TALLAHASSEE - Roused by his tea party base, Gov. Rick Scott early this year halted a decades-in-the-works bullet train linking Tampa and Orlando - citing concerns about possible costs to Florida taxpayers.
Yet a different fate awaits a commuter rail line in Central Florida that would cost state taxpayers even more.
Why is SunRail likely to go forward when high-speed rail did not?
A mix of politics, legal concerns and an opportunity to more quickly move commercial cargo, opponents and proponents of the project say.
Scott faces a Saturday deadline to decide whether to proceed with the 61.5-mile commuter train connecting downtown Orlando to neighboring counties.
Tea party activists and other SunRail opponents plan to protest the project Tuesday when the state's transportation secretary hosts public hearings on the topic with Orlando-area city and county officials.
"Gov. Scott campaigned on government accountability and not putting the taxpayers at risk. That is his mantra. And he used that when he talked about the high-speed rail deal," said Beth Dillaha, a former Winter Park city commissioner and founder of the group vetosunrail.org. "I don't know how you could then support SunRail, which has all the same issues and then some."
The governor, though, faces challenges and opportunities with SunRail he didn't with high-speed rail. And while approving it will rankle Scott's tea party base, it could also help advance parts of his agenda.
Consider:
*?SunRail is a top priority for powerful House Speaker Dean Cannon, a Winter Park Republican whose chamber proved friendly to Scott in the past legislative session.

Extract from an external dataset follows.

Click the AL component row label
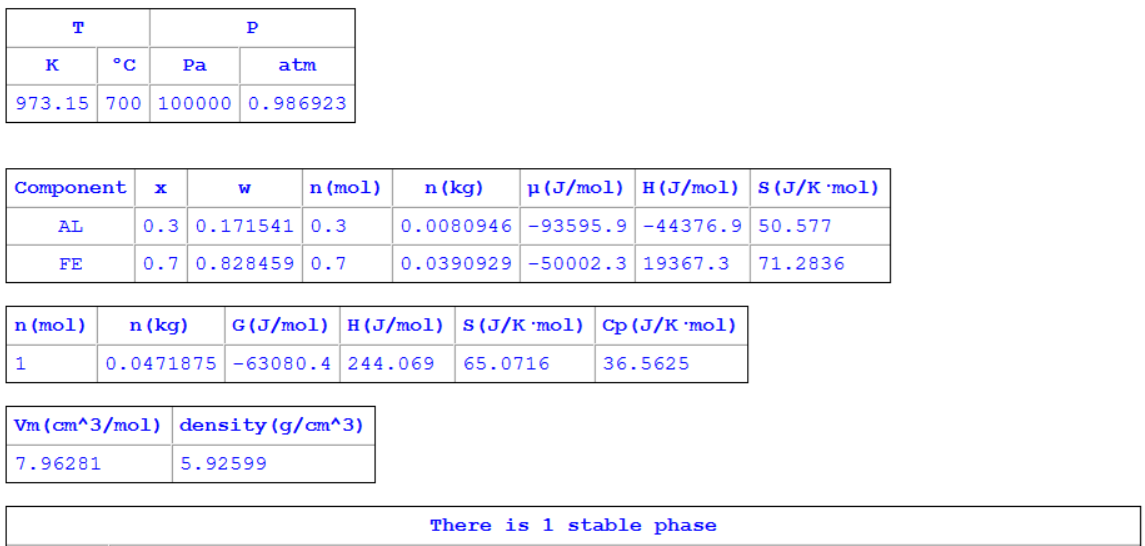This screenshot has width=1145, height=546. (x=70, y=226)
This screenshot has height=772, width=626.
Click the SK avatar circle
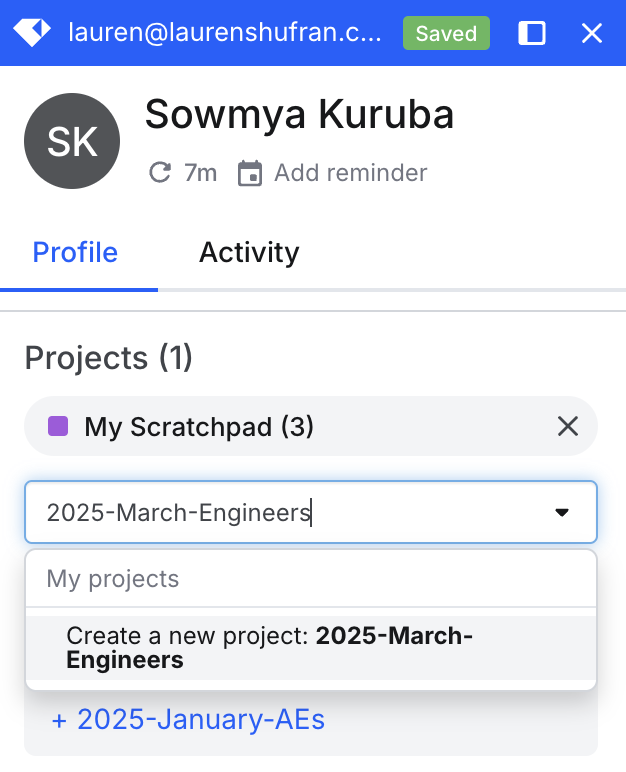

*?State lawmakers have budgeted and spent millions of dollars on the project. No state money was budgeted for high-speed rail.
*?And the SunRail deal comes with a sweetener for Scott: $432 million in state money to move and upgrade commercial freight lines for CSX Corp., a North American freight rail operator.

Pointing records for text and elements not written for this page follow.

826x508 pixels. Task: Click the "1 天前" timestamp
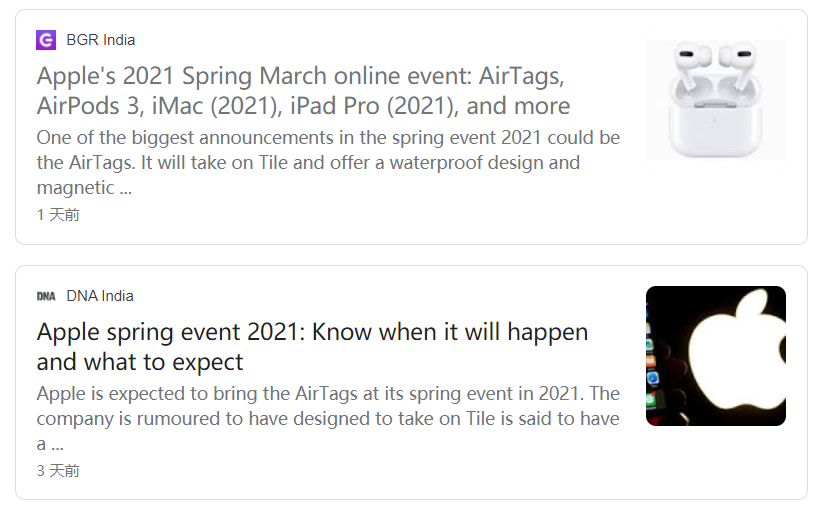58,214
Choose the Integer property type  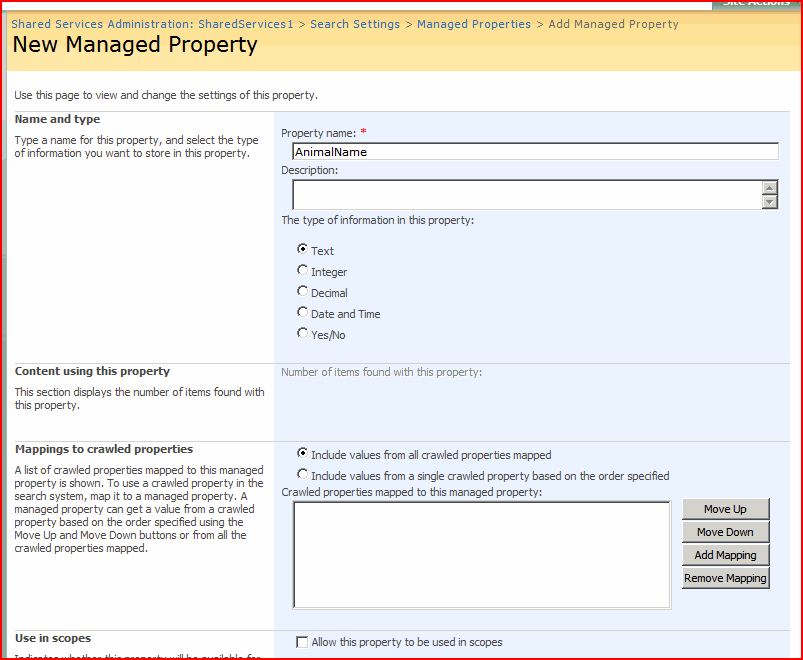pyautogui.click(x=303, y=271)
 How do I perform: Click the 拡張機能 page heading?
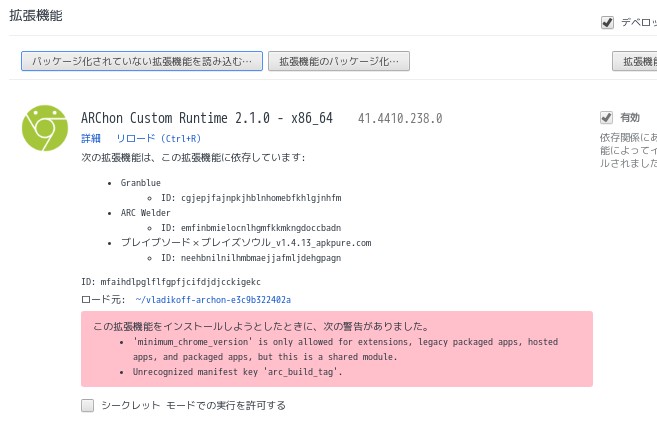pyautogui.click(x=36, y=16)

It's an investment that could help Scott advance his goal of turning Florida into "the shipping capital of the East Coast, if not the nation."
In a letter sent this month to the governor, Florida Chamber of Commerce president Mark Wilson wrote: "SunRail will result directly in an increase in global trade in Florida."

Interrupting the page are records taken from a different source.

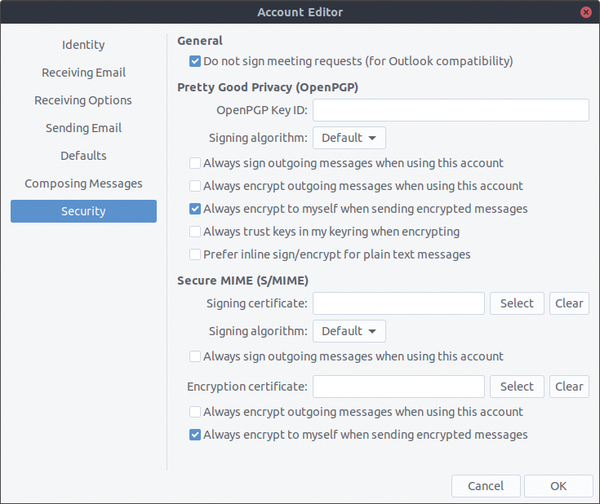
Task: Switch to Receiving Email section
Action: point(83,73)

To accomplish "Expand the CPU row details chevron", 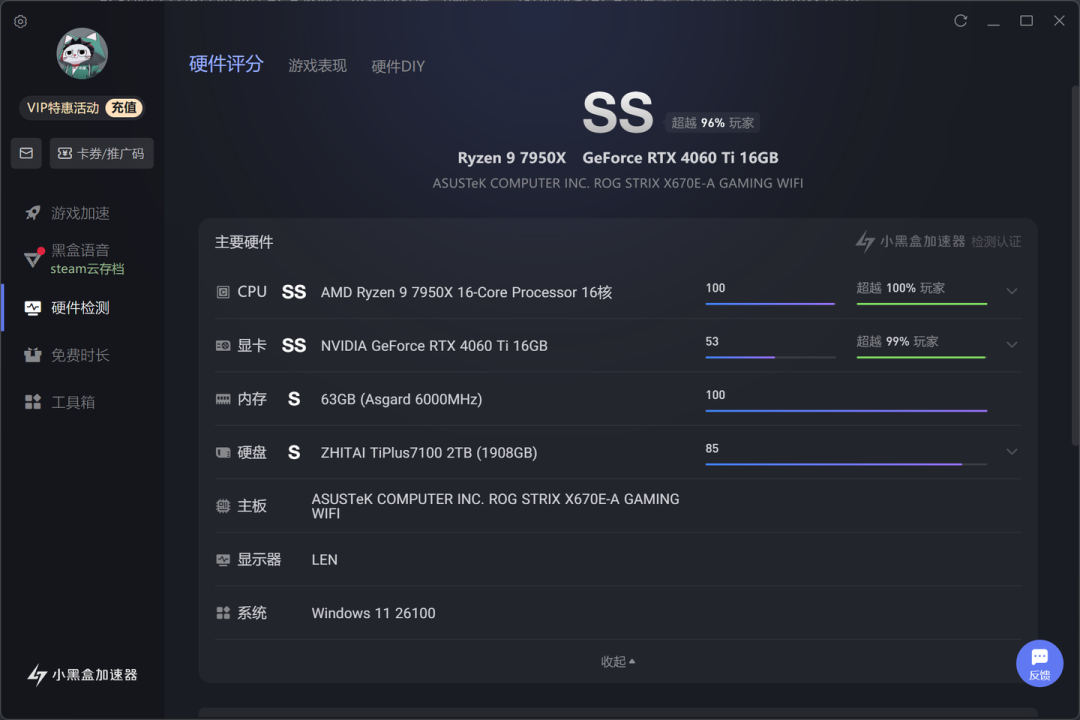I will 1011,291.
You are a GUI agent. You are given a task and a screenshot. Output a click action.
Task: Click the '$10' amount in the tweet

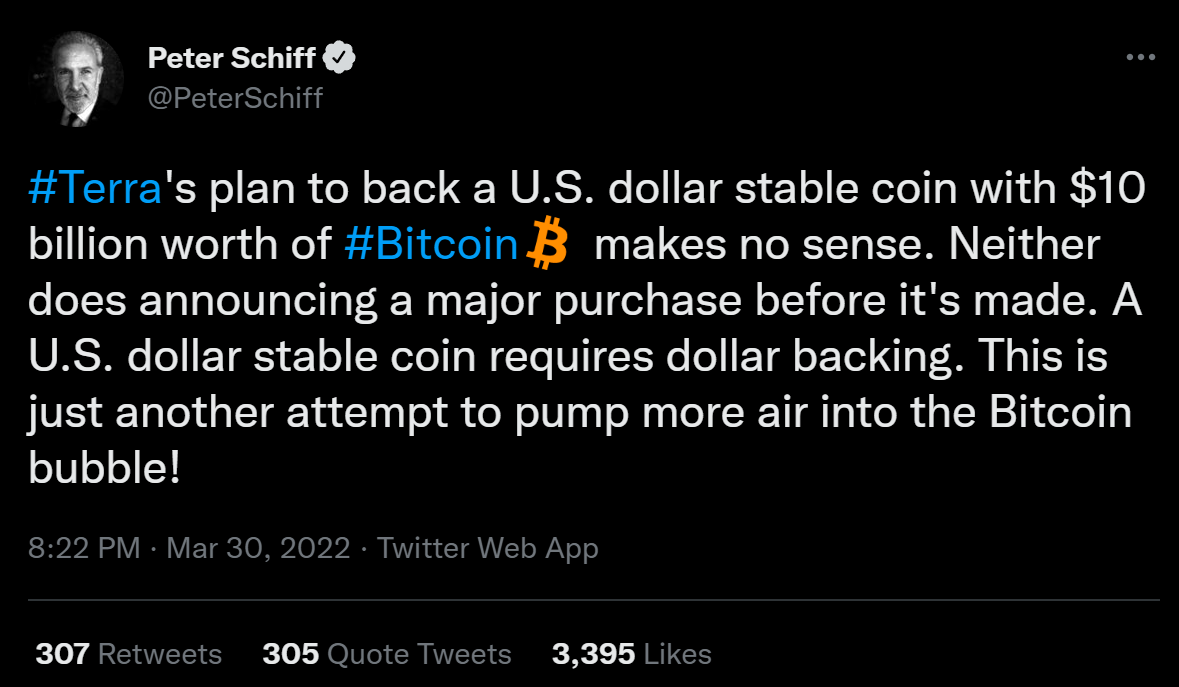(x=1108, y=187)
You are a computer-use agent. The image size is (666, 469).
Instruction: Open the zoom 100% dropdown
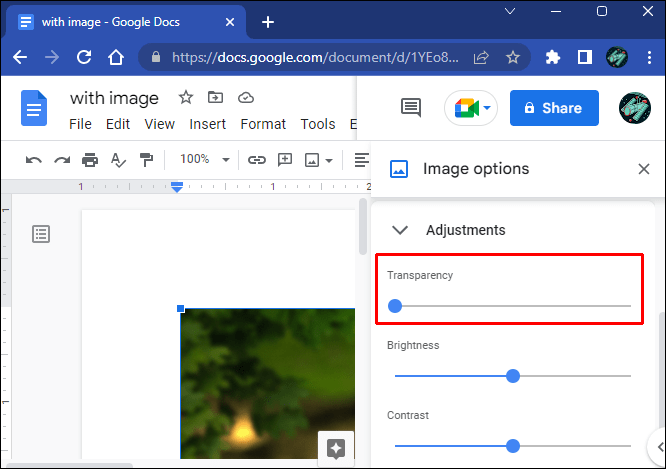point(204,160)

One piece of that puzzle, according to a Florida Chamber Foundation report that informed Scott's decision on high-speed rail, is a state-of-the-art "intermodal" freight center for CSX in Winter Haven that's in the SunRail deal.
It's something CSX would build on its own - it built one in Ohio - but not until the economy improves, said company spokesman Gary Sease.
The center will make it easier for CSX to move freight between trains and trucks, a critical link in the movement of cargo that comes in and out of U.S. ports.
Long-term, the site could hold warehouses for big-box retailers, or a manufacturing plant, which would diversify Florida's tourism and agriculture-heavy economy.
But concerns about the large payment to CSX and a requirement that the state assume all liability for any accidents that might occur on tracks shared with CSX kept Florida lawmakers from approving SunRail in two full legislative sessions.
It finally got the green light in December 2009 during a special session called by Gov. Charlie Crist to attract federal stimulus money for high-speed rail, something that had been in the planning stages for decades.
Hungry for the bullet train money, lawmakers were told it wouldn't arrive without the state also showing a commitment to passenger rail to provide connections to the federal project. So they approved plans for SunRail, along with high-speed rail and funding for Tri-Rail, a small, struggling rail line in South Florida.
"I've been a representative for three years and that's the vote I'm most uncomfortable with," said Mike Weinstein, a Jacksonville Republican and tea party leader who voted in favor of the rail bills. "We moved so quickly on a very, very complicated and potentially costly idea. I don't think we spent enough time on it. It was a package deal. We couldn't unravel the package. It was Tri-Rail, SunRail and high-speed rail."